Records from a dataset:

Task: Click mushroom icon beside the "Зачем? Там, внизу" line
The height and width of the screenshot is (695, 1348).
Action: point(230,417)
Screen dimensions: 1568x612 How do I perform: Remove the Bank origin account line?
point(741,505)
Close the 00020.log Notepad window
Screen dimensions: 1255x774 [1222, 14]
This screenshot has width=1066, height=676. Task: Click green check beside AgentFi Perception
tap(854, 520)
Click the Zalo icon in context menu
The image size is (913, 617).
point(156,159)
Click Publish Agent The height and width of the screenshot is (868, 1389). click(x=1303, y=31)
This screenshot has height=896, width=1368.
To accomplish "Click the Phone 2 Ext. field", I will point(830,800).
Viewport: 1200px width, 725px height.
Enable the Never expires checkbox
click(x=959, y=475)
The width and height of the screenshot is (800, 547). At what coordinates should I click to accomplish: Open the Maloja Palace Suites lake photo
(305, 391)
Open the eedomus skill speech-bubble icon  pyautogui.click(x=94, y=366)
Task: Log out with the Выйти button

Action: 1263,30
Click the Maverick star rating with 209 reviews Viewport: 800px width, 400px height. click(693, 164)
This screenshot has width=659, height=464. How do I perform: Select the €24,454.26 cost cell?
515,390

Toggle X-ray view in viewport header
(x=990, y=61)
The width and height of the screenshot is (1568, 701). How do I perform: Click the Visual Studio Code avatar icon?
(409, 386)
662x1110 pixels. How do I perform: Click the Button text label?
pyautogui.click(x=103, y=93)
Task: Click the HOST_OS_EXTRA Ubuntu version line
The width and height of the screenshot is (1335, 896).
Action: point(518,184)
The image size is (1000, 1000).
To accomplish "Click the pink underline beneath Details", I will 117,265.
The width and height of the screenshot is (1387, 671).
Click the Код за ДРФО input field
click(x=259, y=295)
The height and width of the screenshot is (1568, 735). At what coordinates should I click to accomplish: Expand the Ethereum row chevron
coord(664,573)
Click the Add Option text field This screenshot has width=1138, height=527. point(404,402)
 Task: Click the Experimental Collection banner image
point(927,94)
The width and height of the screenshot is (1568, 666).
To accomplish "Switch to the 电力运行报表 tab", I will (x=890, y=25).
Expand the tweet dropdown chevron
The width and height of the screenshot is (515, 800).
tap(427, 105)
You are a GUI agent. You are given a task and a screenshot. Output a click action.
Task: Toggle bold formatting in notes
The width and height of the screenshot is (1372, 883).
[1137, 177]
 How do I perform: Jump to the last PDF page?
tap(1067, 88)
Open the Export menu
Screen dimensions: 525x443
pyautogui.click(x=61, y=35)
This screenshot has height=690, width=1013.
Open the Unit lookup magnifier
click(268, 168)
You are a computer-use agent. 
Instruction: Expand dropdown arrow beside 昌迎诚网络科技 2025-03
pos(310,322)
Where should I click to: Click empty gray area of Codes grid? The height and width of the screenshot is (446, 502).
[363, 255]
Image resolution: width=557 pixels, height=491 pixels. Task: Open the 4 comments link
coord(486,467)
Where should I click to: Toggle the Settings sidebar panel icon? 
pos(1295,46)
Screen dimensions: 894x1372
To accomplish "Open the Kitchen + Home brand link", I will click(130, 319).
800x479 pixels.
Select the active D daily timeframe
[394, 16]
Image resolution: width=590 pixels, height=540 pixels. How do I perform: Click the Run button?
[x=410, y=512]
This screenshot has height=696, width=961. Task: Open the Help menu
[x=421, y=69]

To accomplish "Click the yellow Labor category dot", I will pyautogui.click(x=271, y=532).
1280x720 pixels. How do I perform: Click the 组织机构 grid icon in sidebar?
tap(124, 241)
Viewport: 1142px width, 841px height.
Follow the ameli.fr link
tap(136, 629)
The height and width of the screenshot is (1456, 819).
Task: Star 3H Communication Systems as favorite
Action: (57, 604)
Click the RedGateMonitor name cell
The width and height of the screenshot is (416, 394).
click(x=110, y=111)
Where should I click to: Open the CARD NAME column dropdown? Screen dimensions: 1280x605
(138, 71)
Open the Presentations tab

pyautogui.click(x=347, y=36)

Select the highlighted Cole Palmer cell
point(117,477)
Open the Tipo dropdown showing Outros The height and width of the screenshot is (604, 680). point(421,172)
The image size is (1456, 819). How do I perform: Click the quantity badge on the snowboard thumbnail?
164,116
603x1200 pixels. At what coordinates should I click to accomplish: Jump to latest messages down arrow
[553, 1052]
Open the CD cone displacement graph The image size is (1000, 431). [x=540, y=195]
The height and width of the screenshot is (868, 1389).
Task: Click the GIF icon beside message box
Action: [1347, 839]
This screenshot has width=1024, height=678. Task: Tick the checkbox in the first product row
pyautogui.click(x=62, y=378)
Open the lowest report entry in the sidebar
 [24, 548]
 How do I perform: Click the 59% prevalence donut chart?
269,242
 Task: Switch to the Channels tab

SET EXERCISE:
Show each line of the records above that contains the string "pyautogui".

COMPLETED TASK:
Open the eedomus skill speech-bubble icon  pyautogui.click(x=94, y=366)
pyautogui.click(x=103, y=93)
pyautogui.click(x=61, y=35)
To accomplish "Click the yellow Labor category dot", I will pyautogui.click(x=271, y=532).
pyautogui.click(x=347, y=36)
pyautogui.click(x=62, y=378)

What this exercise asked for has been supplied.